CUDA becomes unavailable? maybe it’s not your fault

When something breaks in our Python environments, we tend to think that this is our faults, but it’s not always the case!

It’s a Monday morning. I turned on the VM instance on Google Cloud Platform (GCP), then started my deep learning experiments. I noticed that the experiment was ran on CPU, but I expected it to run on GPU. I did a quick test and got the following:

>>> import torch
>>> torch.cuda.is_available()
/opt/conda/lib/python3.7/site-packages/torch/cuda/__init__.py:52: UserWarning: CUDA initialization: CUDA unknown error - this may be due to an incorrectly set up environment, e.g. changing env variable CUDA_VISIBLE_DEVICES after program start. Setting the available devices to be zero. (Triggered internally at /opt/conda/conda-bld/pytorch_1614378098133/work/c10/cuda/CUDAFunctions.cpp:109.)
return torch._C._cuda_getDeviceCount() > 0

False

Why can’t PyTorch detect CUDA anymore? I was so confused since everything worked perfectly fine before.
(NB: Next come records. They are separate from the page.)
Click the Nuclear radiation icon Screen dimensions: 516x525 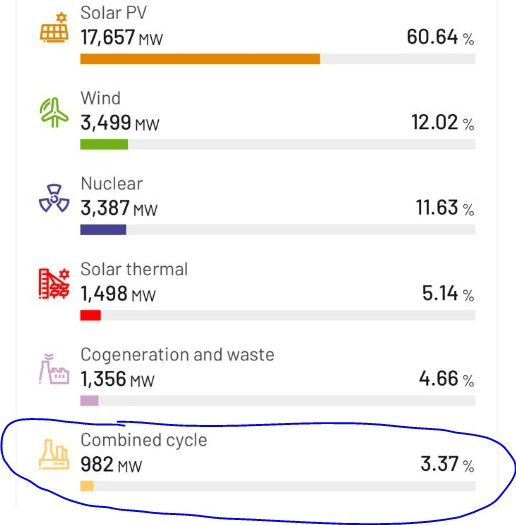pyautogui.click(x=54, y=198)
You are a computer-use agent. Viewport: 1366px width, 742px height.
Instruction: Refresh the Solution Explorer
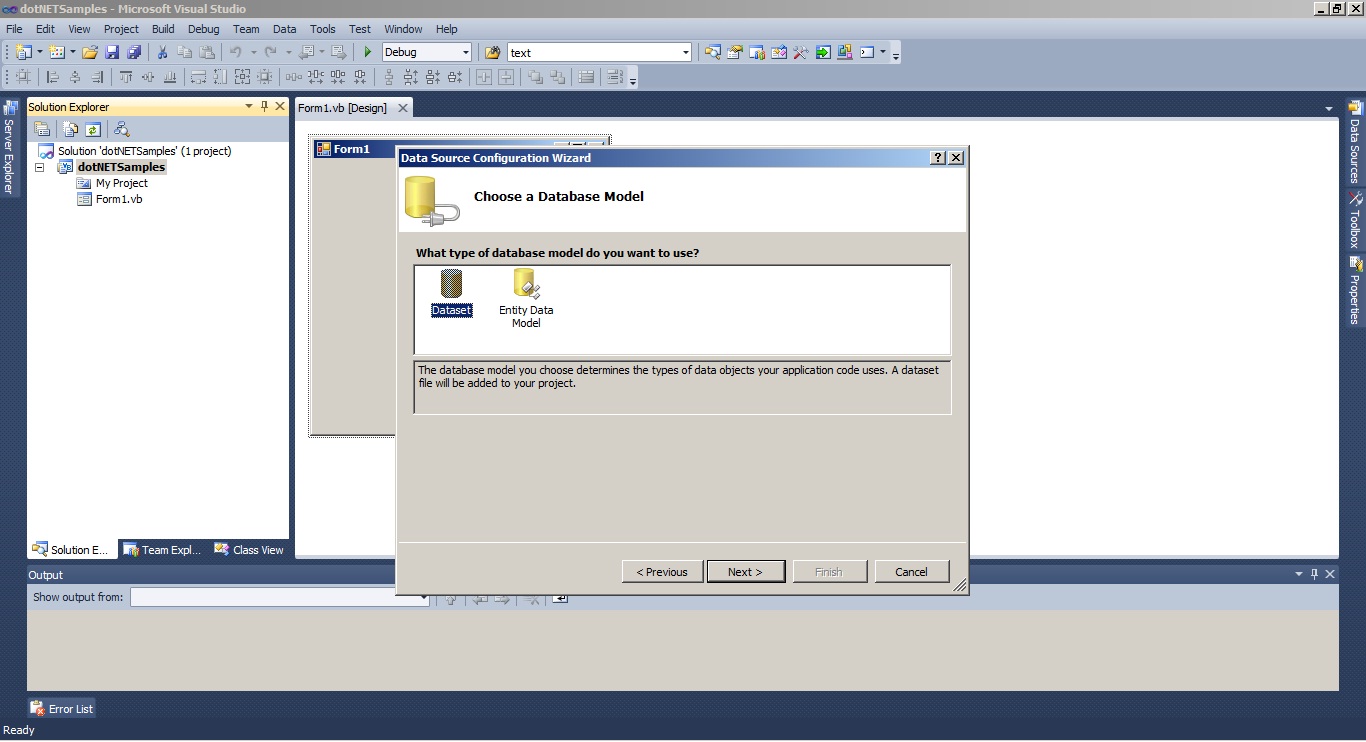point(92,129)
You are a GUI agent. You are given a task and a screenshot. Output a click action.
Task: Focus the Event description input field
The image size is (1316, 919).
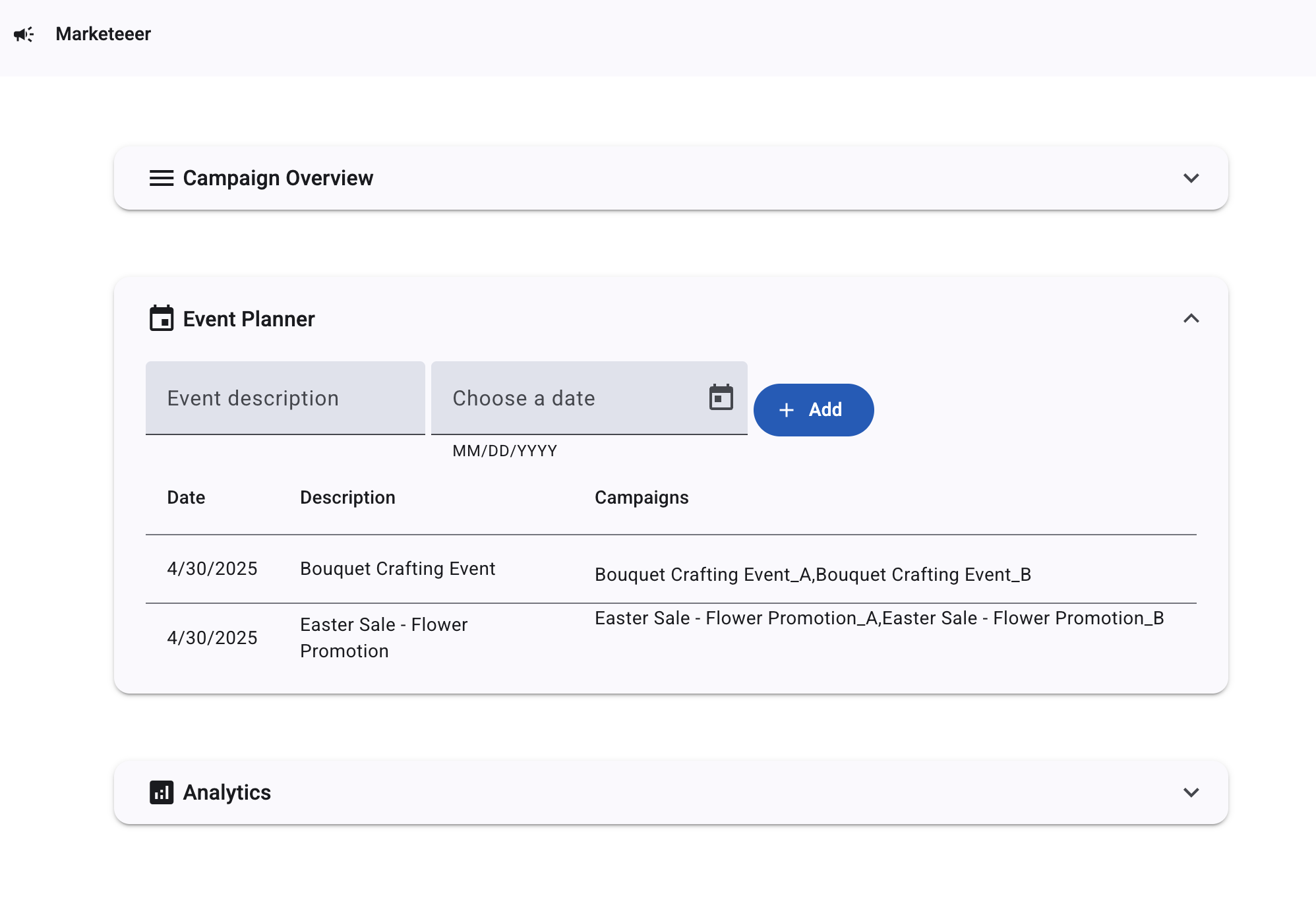285,398
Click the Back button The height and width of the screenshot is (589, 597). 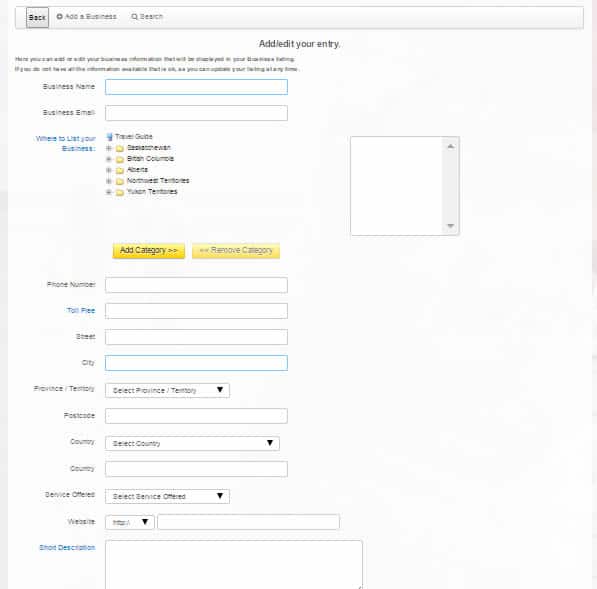click(37, 18)
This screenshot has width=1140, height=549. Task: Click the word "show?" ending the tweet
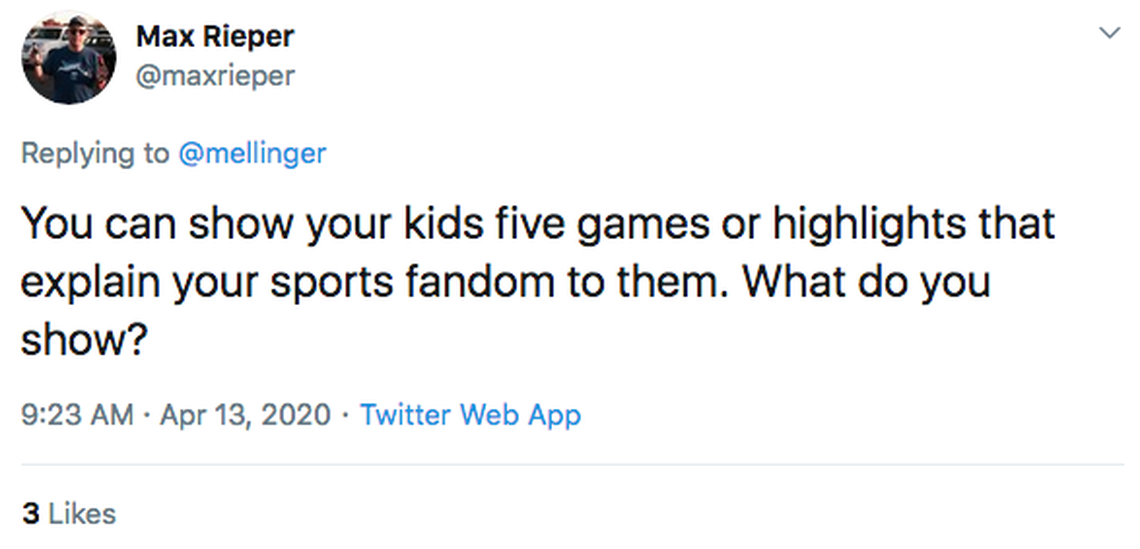[x=85, y=340]
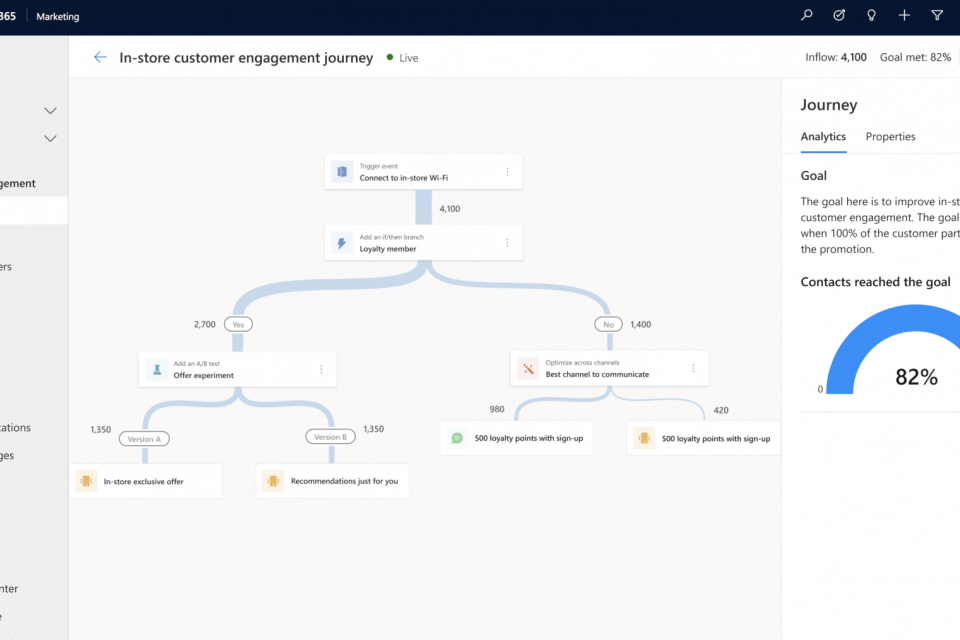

As a programmer, we google/stack overflow every time we get an error message. Most answers (like here and here) suggested that this could be due to incorrectly installing PyTorch, NVIDIA driver or CUDA. I was thinking: maybe there were some updates to this instance and suddenly some packages are not compatible with each other? I created some new conda environments and installed related packages from scratch, but still got the error.

Are there any updates to the instance? I checked the instance’s logs, and didn’t find any update activities.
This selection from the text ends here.